Stored records:
★ ★ ★

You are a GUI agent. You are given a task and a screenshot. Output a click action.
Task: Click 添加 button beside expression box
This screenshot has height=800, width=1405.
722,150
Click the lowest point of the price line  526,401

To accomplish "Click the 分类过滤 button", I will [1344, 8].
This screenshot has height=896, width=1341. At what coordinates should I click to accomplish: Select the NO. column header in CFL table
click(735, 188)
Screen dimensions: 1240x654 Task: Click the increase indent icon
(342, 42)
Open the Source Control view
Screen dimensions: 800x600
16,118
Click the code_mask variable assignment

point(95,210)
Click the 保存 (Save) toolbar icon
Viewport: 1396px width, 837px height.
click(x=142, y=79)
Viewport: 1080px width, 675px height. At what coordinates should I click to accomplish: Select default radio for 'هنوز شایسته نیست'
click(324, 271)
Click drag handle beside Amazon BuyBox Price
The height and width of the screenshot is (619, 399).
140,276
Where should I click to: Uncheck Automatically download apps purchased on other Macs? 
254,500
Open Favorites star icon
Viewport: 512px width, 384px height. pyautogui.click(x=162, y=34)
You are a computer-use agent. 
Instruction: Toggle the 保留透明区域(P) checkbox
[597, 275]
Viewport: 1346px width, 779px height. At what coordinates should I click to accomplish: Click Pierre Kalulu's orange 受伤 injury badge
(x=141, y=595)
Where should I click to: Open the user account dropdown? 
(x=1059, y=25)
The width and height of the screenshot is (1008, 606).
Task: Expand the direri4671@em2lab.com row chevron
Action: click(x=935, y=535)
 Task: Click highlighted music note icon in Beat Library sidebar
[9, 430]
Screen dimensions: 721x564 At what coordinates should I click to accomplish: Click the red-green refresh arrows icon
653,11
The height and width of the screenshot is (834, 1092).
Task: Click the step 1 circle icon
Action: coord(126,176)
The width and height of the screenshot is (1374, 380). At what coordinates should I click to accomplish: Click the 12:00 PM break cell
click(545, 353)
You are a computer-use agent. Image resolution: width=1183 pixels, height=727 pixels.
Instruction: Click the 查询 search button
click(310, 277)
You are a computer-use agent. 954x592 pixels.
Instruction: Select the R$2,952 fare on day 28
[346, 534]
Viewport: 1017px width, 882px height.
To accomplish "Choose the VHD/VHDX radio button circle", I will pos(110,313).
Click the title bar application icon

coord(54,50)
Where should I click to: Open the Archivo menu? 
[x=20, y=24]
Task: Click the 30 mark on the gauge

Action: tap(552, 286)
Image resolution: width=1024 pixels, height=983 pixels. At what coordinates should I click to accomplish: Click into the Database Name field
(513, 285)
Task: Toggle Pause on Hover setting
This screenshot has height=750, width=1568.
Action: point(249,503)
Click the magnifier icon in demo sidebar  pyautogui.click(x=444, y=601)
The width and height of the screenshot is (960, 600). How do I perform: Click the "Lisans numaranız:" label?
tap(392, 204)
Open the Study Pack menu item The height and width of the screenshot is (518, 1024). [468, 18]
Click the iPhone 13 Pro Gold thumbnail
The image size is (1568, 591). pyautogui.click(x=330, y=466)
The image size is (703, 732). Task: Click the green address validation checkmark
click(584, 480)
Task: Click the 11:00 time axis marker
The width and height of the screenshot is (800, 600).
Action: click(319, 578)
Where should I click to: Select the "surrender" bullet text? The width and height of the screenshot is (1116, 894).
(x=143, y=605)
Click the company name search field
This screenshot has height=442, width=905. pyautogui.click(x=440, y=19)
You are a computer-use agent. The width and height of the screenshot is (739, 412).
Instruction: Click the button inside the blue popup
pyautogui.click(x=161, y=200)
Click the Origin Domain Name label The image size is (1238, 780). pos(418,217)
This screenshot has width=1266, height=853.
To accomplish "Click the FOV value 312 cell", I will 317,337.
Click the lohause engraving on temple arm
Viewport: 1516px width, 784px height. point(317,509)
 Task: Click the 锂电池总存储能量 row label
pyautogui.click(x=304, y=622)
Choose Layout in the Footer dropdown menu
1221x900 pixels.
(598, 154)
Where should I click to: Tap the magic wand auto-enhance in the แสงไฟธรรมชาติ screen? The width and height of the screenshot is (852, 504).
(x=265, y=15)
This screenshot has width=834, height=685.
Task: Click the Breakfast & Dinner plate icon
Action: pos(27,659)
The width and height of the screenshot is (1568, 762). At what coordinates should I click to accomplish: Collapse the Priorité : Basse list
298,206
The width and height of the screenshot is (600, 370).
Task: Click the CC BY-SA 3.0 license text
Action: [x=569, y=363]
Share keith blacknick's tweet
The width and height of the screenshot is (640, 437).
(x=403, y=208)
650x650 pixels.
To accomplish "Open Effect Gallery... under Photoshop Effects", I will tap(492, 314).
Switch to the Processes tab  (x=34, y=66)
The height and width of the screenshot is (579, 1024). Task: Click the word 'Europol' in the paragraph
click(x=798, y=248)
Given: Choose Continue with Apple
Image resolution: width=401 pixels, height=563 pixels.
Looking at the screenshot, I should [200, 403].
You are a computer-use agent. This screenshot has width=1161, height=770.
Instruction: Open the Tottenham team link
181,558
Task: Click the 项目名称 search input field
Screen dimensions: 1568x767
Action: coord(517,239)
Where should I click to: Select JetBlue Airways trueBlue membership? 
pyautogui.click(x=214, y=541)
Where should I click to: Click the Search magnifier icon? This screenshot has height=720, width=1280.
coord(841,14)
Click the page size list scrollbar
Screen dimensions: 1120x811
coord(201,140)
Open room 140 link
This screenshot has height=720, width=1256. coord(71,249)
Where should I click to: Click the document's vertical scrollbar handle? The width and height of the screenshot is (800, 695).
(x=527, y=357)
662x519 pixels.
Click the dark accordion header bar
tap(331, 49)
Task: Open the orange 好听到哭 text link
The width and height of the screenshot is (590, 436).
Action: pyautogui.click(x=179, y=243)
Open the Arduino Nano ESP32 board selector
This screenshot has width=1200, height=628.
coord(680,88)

★ ★ ★

- Exercise goal: The line with "Open room 140 link" through the last line of the entries above: output exactly those lines and nothing else.

- Answer box:
Open room 140 link
This screenshot has height=720, width=1256. coord(71,249)
Where should I click to: Click the document's vertical scrollbar handle? The width and height of the screenshot is (800, 695).
(x=527, y=357)
662x519 pixels.
Click the dark accordion header bar
tap(331, 49)
Task: Open the orange 好听到哭 text link
The width and height of the screenshot is (590, 436).
Action: pyautogui.click(x=179, y=243)
Open the Arduino Nano ESP32 board selector
This screenshot has width=1200, height=628.
coord(680,88)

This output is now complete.